_Given text_
= = = = = = =

Genealogy tips: Social networking, online tools help researchers share family information
Online communities exist as a place for people with common interests to build new relationships. These online services provide simple tools to generate collaborative opportunities for finding, sharing and interacting with like-minded people. Social networking websites use networking technologies such as wikis, RSS and mapping.
Online family tree building is one example of the benefit of this kind of collaborative community, helping people connect with family members and other genealogy researchers. Many sites become a platform for the family social experience: participants can produce content, preserve connections, add historical anecdotes and communicate via a number of mediums, such as instant messaging and email and picture and family tree viewing.
People who use these services can browse by city or country to view uploaded photos of specific cities and names of genealogists who live there. Examples include Facebook, FamilyLink, Famiva, Google Plus, LinkedIn, MyFamily, MyHeritage, MySpace and Twitter.
I actively use social networks such as Facebook and Twitter. I can virtually travel long distances — even across the pond — for little or no cost at all. Usually, I'm contacting people who have already advertised their body of knowledge and expertise.
Facebook, one of the leading social networking sites, has been adopted wholeheartedly by the genealogy community. It has allowed me to find near and distant family; I have also followed other genealogists who offer online seminars or have websites with information on genealogy and the industry.
Twitter is a messaging platform in which — just like Facebook "friends" — users gather "followers." These are people who find a user's messages interesting and decide to follow him. Twitter is different in that users are limited to 140 characters for each message, or "tweet." I actively tweet the surnames I am searching for, especially the ones for whom I am encountering brick walls.
Other useful online services include the following:
- Email. Writing and sending email is a quick, inexpensive and effective means for promoting communication. Email can be sent with attached documents and photographs. A brief and polite email to a potential, newfound or known relative is often the beginning of a wonderful exchange. When communicating via email, observe traditional courtesies.
- Mailing lists. A mailing list is simply an email party line. Every message a subscriber sends to the list is distributed to all other subscribers. Subscribing to a mailing list is one of the best ways of connecting to people who share your interests. Genealogy-related mailing lists can cover surnames, U.S. counties and states, other countries and regions, ethnic groups and various other topics. Many websites, including rootsweb.com, ancestry.com and genealogy.com, host mailing lists.
- Wikis. A wiki is a page or collection of Web pages designed to enable anyone who accesses the wiki to contribute or modify content. The value of a wiki is that anyone can contribute. The combined efforts of several individuals usually create a better result than any one person could achieve by himself. Wikis are used to create collaborative websites where a community can work together to provide meaningful content. The most widely known wiki is wikipedia.com, an online encyclopedia. FamilySearch started a Research Wiki. Be careful, though, because anyone can contribute, you must make sure to check the accuracy of information retrieved from a wiki site.
- Message boards. Boards focus on surnames, localities and many other genealogy topics. By posting a message to the appropriate board, you create a record through which other researchers can find you. You'll find message boards on ancestry.com, rootsweb.com and genealogy.com.

= = = = = = =

_Information shown_
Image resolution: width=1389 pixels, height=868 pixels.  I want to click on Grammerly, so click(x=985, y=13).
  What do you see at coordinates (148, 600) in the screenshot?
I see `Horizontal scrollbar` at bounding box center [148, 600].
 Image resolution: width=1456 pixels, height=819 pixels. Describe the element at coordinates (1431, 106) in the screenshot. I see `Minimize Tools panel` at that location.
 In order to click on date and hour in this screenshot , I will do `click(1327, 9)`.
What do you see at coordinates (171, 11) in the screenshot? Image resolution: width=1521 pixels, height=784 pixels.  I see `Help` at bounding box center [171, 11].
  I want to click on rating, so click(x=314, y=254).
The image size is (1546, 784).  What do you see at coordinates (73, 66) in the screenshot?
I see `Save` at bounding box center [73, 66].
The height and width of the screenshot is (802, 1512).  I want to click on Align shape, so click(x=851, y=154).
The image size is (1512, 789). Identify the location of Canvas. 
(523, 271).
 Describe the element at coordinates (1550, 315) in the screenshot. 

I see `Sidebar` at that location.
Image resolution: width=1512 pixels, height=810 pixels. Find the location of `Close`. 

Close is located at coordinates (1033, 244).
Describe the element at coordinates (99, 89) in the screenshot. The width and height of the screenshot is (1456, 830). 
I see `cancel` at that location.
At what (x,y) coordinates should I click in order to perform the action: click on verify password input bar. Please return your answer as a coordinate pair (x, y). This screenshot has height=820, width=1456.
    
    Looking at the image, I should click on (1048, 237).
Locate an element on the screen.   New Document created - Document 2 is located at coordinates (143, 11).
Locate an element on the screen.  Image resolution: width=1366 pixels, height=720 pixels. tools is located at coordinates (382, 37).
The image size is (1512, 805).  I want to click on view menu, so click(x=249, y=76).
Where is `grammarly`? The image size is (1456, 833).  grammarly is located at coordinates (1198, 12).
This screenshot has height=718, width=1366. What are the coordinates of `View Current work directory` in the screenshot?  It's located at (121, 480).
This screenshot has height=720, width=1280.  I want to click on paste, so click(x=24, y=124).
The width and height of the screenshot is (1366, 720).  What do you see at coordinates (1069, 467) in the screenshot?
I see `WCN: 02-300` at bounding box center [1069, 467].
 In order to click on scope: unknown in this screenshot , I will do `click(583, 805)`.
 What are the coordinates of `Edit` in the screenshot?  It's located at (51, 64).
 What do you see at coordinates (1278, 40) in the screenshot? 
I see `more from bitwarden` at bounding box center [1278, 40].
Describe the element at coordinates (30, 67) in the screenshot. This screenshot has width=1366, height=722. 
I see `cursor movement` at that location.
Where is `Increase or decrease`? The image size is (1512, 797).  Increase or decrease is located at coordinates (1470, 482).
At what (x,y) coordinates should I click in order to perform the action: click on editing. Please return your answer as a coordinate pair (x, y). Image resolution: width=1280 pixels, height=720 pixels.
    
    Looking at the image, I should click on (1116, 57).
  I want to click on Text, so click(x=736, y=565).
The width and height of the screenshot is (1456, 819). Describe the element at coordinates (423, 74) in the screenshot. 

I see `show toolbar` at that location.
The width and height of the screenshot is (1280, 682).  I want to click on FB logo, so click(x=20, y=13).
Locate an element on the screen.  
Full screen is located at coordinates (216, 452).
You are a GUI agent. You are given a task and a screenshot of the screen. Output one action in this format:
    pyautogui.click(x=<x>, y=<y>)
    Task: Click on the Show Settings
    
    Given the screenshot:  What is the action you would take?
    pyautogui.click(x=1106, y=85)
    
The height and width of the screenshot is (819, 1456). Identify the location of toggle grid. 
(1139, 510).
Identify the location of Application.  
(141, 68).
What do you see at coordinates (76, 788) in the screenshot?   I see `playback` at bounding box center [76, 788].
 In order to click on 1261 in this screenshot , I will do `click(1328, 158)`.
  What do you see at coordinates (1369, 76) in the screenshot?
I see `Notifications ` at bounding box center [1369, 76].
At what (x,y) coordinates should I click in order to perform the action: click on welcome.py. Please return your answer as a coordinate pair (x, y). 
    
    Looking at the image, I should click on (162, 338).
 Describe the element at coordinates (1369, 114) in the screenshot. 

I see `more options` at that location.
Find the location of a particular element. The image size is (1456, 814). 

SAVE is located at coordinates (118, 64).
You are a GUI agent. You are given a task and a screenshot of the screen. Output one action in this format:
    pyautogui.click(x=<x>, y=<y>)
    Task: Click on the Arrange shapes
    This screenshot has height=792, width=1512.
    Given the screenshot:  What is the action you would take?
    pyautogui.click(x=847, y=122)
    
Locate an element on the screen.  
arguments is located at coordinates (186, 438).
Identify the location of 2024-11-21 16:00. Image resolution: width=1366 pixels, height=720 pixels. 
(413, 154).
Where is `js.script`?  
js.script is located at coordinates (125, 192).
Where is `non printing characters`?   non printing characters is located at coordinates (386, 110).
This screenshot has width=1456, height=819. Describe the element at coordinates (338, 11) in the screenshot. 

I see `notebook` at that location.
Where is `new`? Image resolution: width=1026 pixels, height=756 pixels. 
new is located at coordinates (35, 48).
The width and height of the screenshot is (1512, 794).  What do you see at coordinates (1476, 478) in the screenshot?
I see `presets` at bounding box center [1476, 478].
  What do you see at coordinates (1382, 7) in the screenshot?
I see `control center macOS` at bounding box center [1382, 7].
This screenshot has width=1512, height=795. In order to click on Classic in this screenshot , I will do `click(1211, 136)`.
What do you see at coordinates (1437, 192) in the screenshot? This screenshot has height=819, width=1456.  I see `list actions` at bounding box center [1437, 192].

= = = = = = =

In the genealogy tips text, copy everything from "Facebook, one of" down to "encountering brick walls." word for word.

_Solved problem_
Facebook, one of the leading social networking sites, has been adopted wholeheartedly by the genealogy community. It has allowed me to find near and distant family; I have also followed other genealogists who offer online seminars or have websites with information on genealogy and the industry.
Twitter is a messaging platform in which — just like Facebook "friends" — users gather "followers." These are people who find a user's messages interesting and decide to follow him. Twitter is different in that users are limited to 140 characters for each message, or "tweet." I actively tweet the surnames I am searching for, especially the ones for whom I am encountering brick walls.